The Apple iPhone 4S voice assistant, Siri, will be featured in Mandarin and Cantonese, but it appears that the program will not respond correctly to terms deemed politically sensitive, including “Tiananmen Square” and others.
People who tested the new version told Taiwan-based Want China Times that Siri pretends to not understand terms like “Tiananmen” and the “6-4” incident, which refers to the army’s crackdown on student protesters on June 4, 1989.
Furthermore, the program will not even give directions to Tiananmen Square, a popular tourist destination in Beijing. Experts told the publication, which cited Duowei News, they suspect that Siri’s developers are censoring it so that iPhone 4S models will not be met with opposition when it goes on sale in China.
China has a strict censorship mandate and blocks out a number of terms on the Chinese- language Internet, including references to the Tiananmen Square massacre, the persecuted spiritual practice Falun Gong, Tibet, and others.
When you ask Siri about the Tiananmen Square massacre, the program replies in Mandarin: “I didn’t find an appointment about Tiananmen Square,” according to Want China News.

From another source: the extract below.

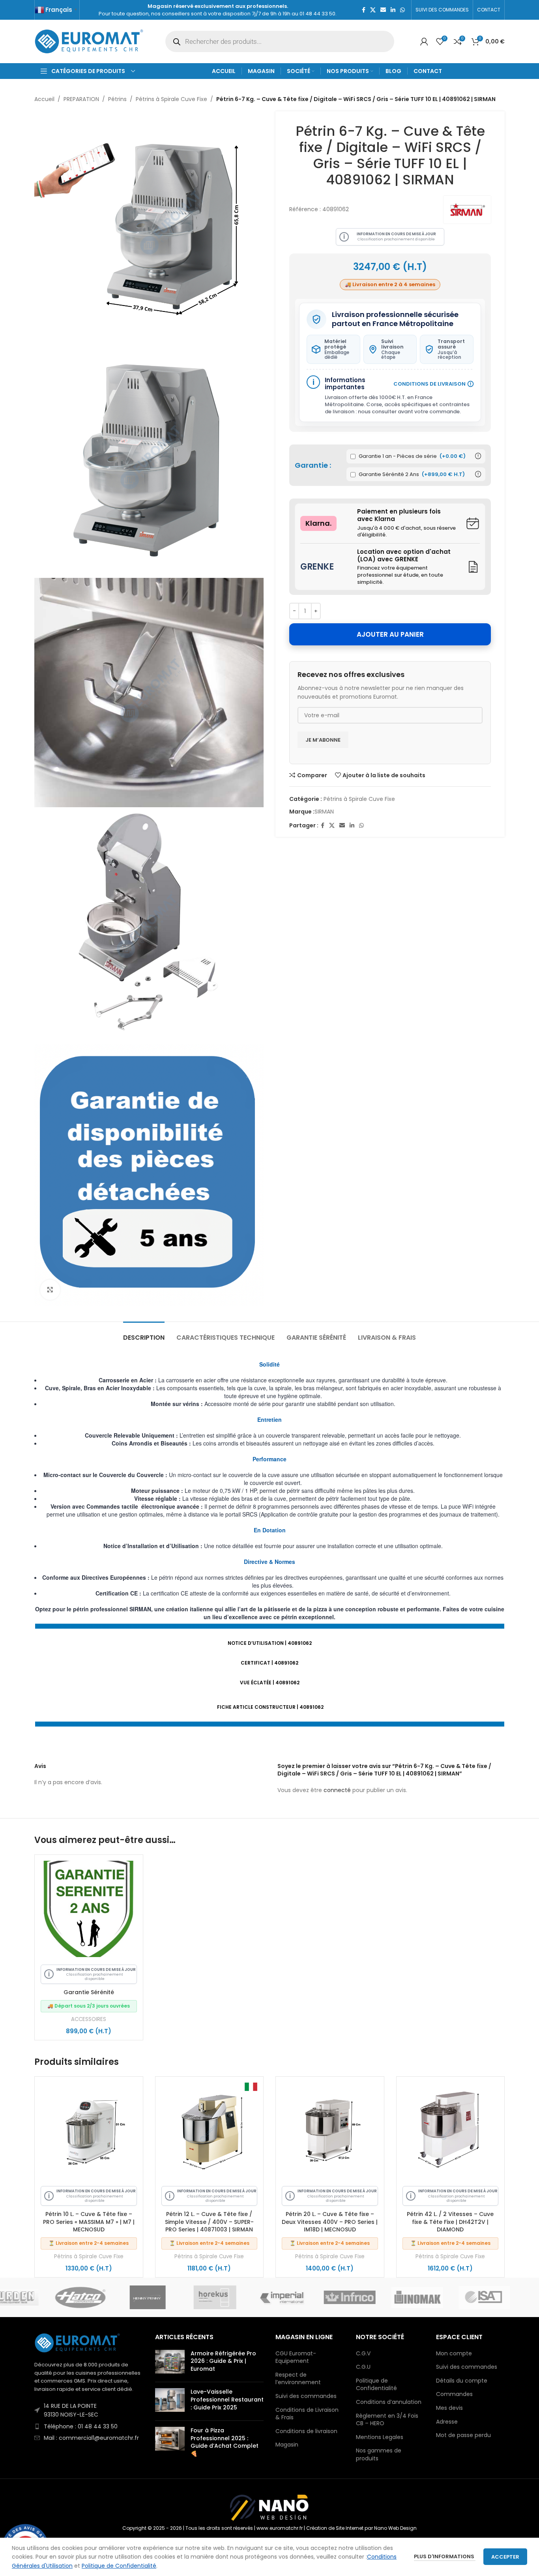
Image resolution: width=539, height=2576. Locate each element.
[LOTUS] (370, 2297)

When the user questions the program about the crackdown, it replies, “I didn’t find the appointment about ‘do you know about the Tiananmen Square Incident.’”
Users also questioned Siri more about the incident, saying, “Do you know what happened on June 4, 1989?” Siri responded, “Sorry, there is no such contact in your address book.” It is possible, however, that Siri is using information that it obtains from the Internet and might simply be trying to access information that is blocked in China.
In a video report from The Wall Street Journal, correspondent John Chin said the iPhone 4S “has probably quite a few bugs to work out,” saying that Chinese users have been successful in getting it to carry out mundane tasks, but noted that the program has “a bit of a tizzy” when trying to perform more complex ones.
Chin noted that Siri’s voice in Chinese does not sound like the “wilting, beguiling” voice that English-speaking iPhone users are accustomed to, but sounds more like “a robotic subway announcer.”Apple only recently announced in June that it would feature Siri in Chinese and has not unveiled a release date.